Tokyo-based private equity firm J-STAR has held a final close on its third buyout fund on over ¥33.25 billion ($298 million; €272 million) hard-cap, Private Equity International has learned.
The firm launched J-STAR No. 3 Investment Limited Partnership in July last year with a ¥30 billion target and held a first close on around ¥15 billion in end-2016. J-STAR No. 3 is significantly larger than its predecessor, which closed ¥20.4 billion against a ¥15 billion target.
J-STAR secured ¥32.5 billion of commitments from investors; the firm also put in ¥750 million to its latest fund.
J-STAR No. 3 attracted new investors, such as regional banks, as well as re-ups from existing investors including global family offices, funds of funds and superannuation funds, reflecting a stronger appetite for Japanese private equity, J-STAR chief executive officer and managing partner Gregory Hara told PEI. Sixty percent of fund commitments came from international LPs, while 40 percent were from domestic LPs.

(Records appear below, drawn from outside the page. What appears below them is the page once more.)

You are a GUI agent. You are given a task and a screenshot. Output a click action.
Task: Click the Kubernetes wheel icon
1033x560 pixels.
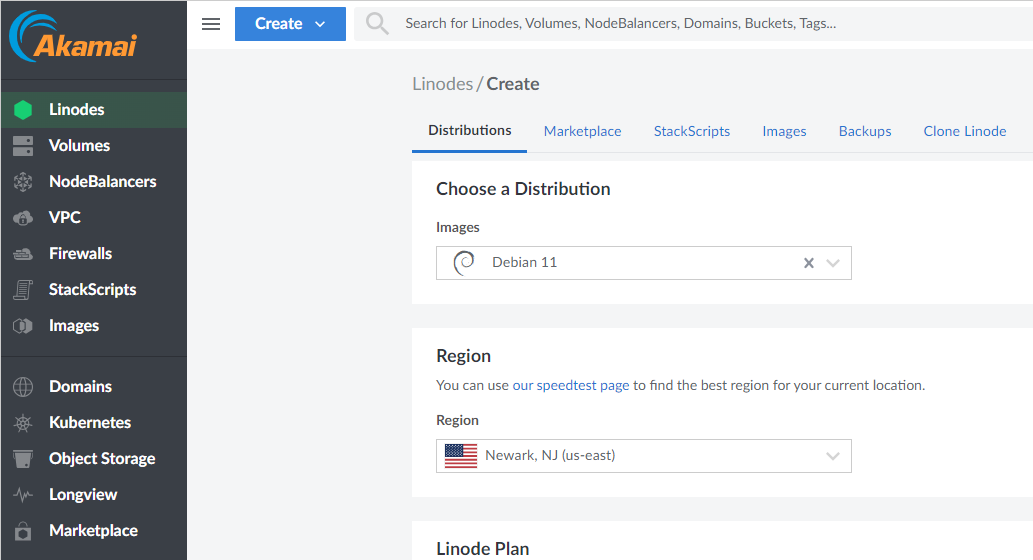[x=22, y=423]
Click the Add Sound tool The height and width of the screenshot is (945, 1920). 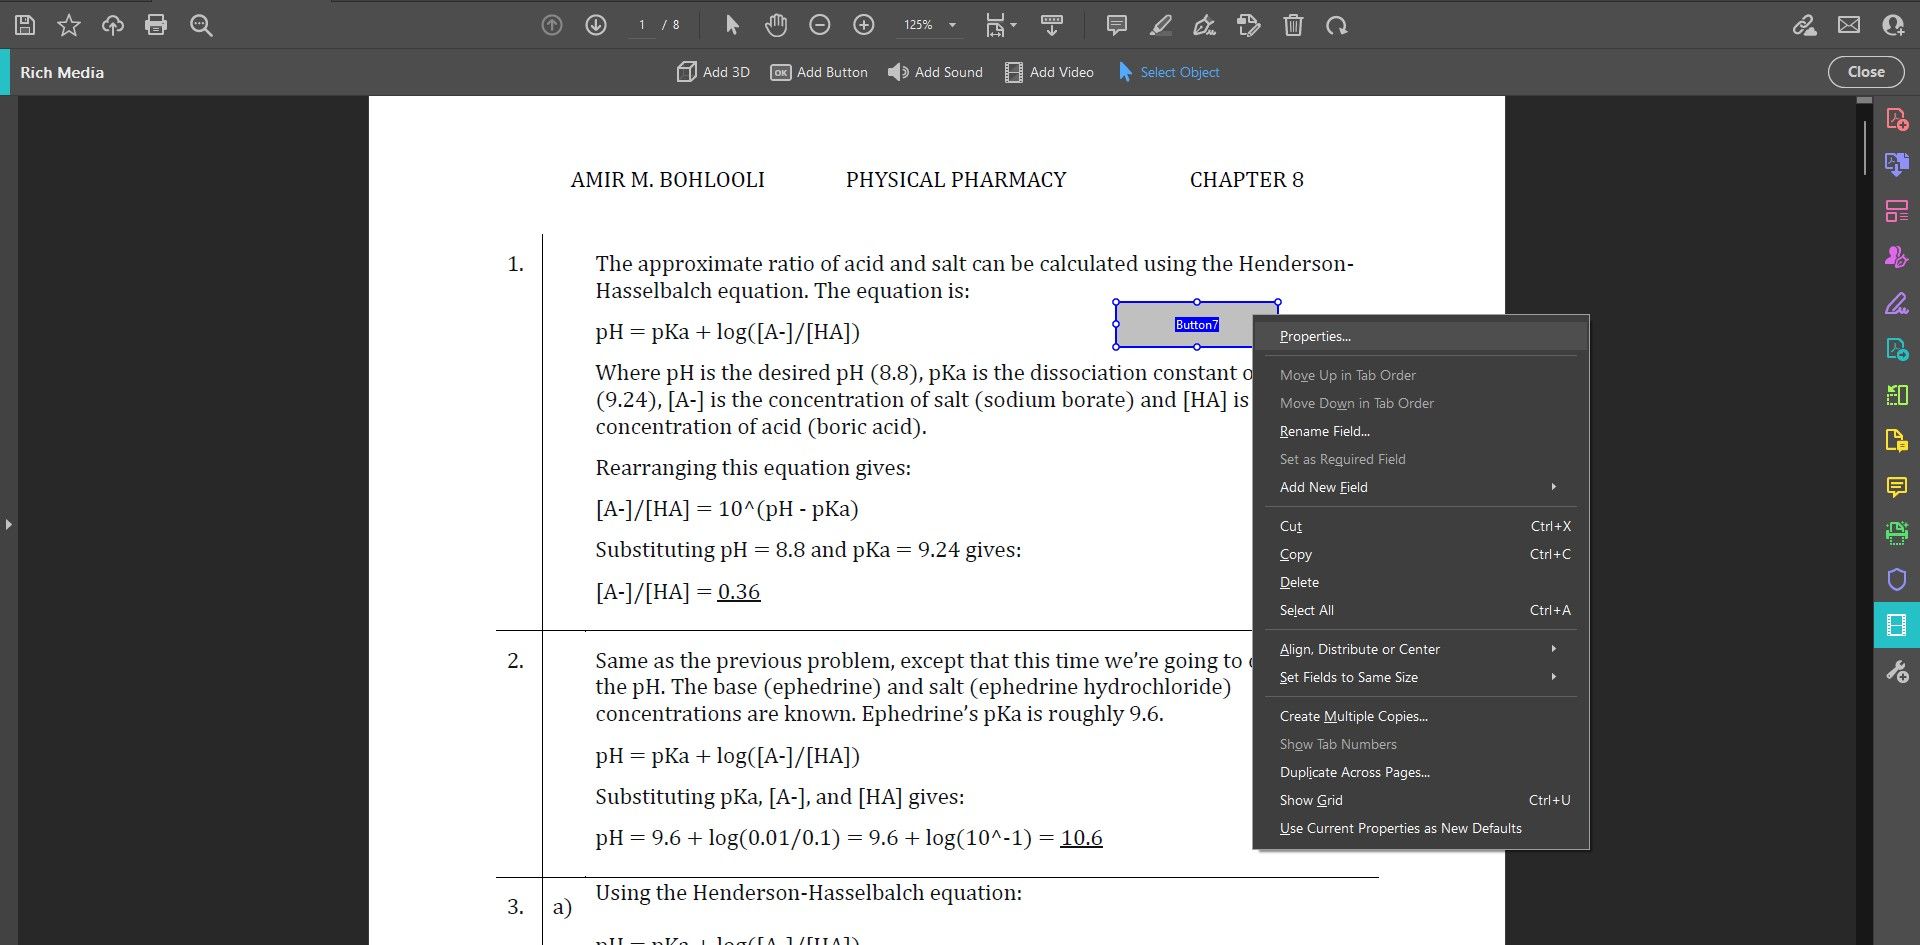click(935, 72)
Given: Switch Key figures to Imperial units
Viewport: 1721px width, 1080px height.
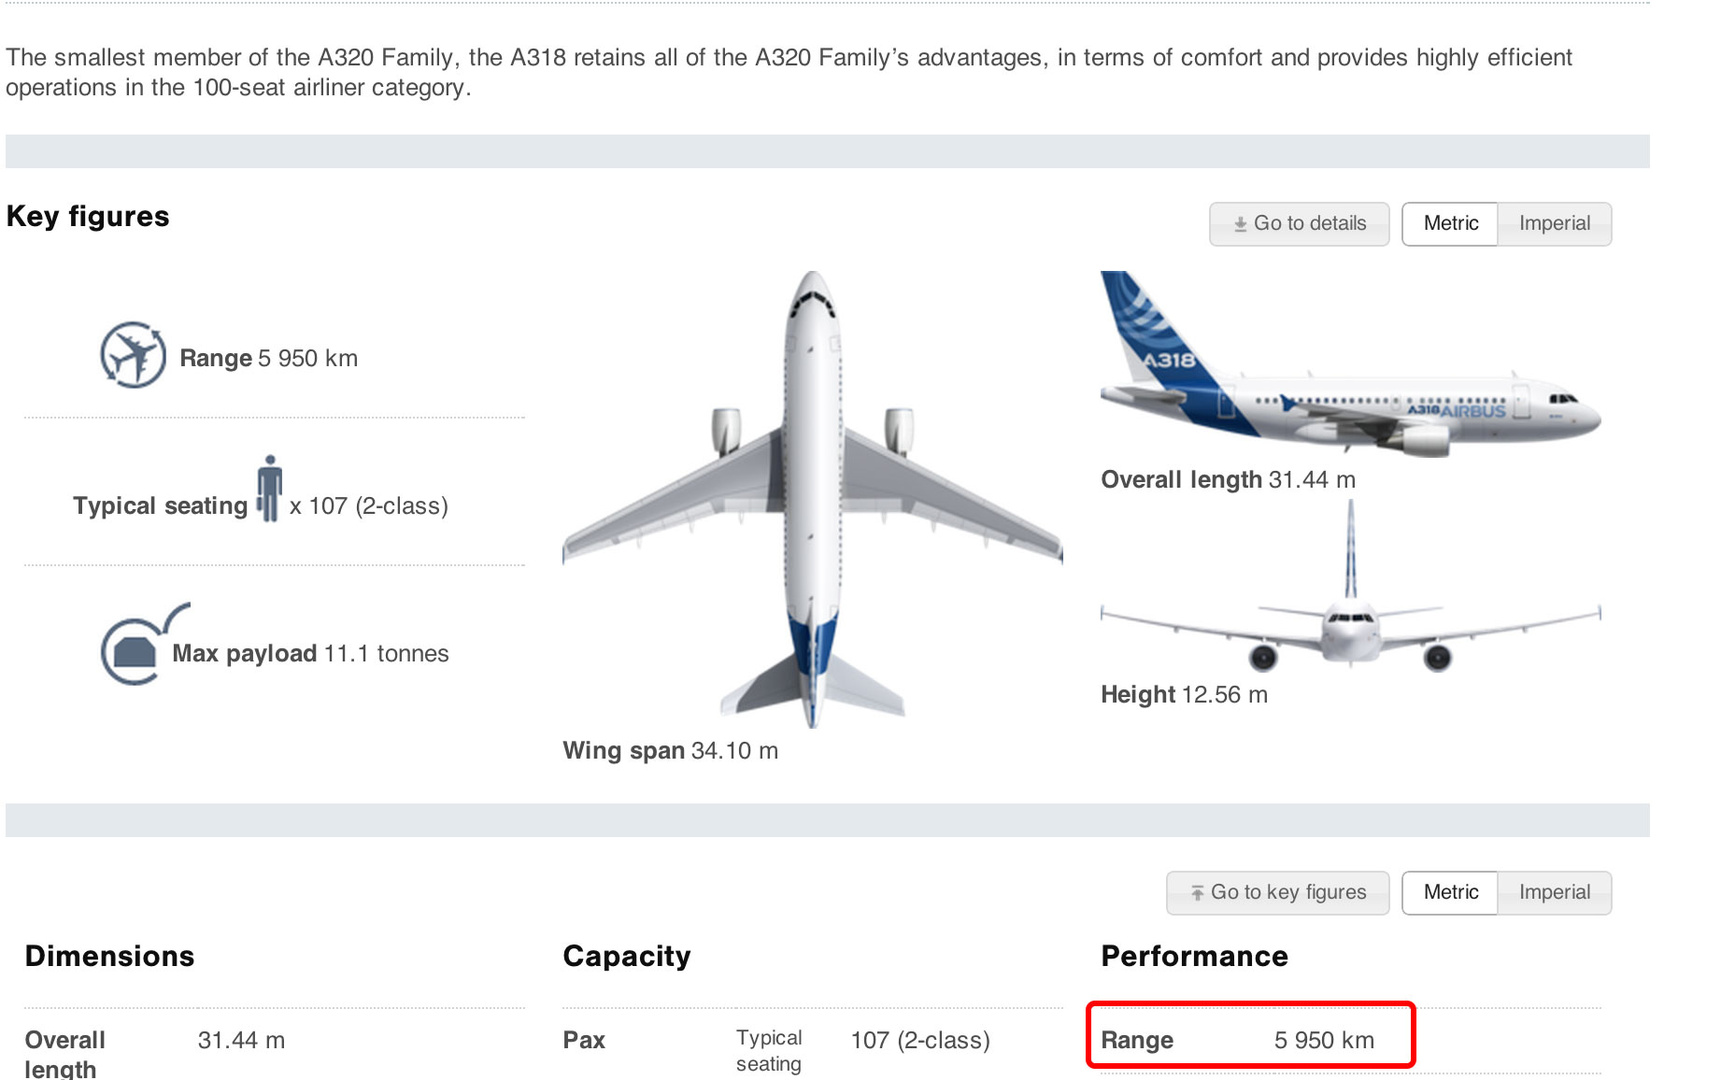Looking at the screenshot, I should pyautogui.click(x=1554, y=223).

“Aside from better economic figures in Japan, investors are realising that a consolidation play is happening in the Japanese market. A lot of founder owners are looking to private equity to increase their company efficiency and are turning to M&A,” Hara said.
The firm expects to make 10 to 15 deals from the fund in Japan’s lower mid-market and will focus on a buy and build strategy. Earlier this month, J-STAR struck its first deal from the fund, acquiring veterinary clinic Fuji Field. Financial details of the transaction were not disclosed, but the firm typically makes equity investments of between ¥1 billion and ¥3 billion.
Evercore Private Funds Group served as exclusive global placement agent for the fundraise. Simpson Thacher & Bartlett LLP served as US legal counsel, Baker & McKenzie (Gaikokuho Joint Enterprise) served as Japan legal counsel, and KPMG was J-STAR's Japan tax advisor.
The story has been amended to show that J-STAR's original target for its third fund is $270 million.